● **YOUR TASK**
Go through the listing below and repeat it exactly, omitting each picture.

+===+

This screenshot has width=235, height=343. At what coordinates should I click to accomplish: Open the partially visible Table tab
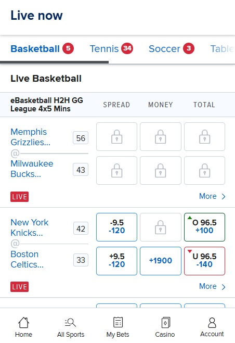[x=223, y=48]
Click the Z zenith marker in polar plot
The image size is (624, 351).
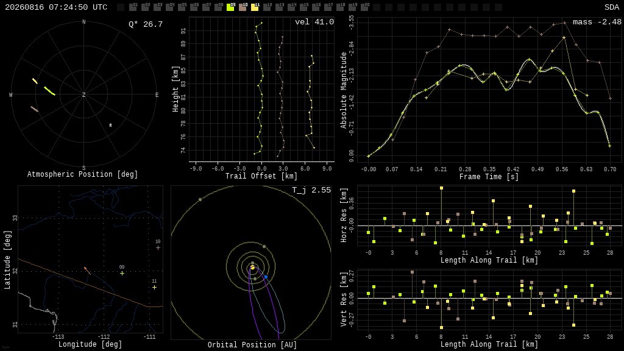[83, 94]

+===+

● **WRITTEN RESPONSE**
This screenshot has width=235, height=343. At what coordinates should I click to accomplish: Open the partially visible Table tab
[x=223, y=48]
Click the Z zenith marker in polar plot
The image size is (624, 351).
[83, 94]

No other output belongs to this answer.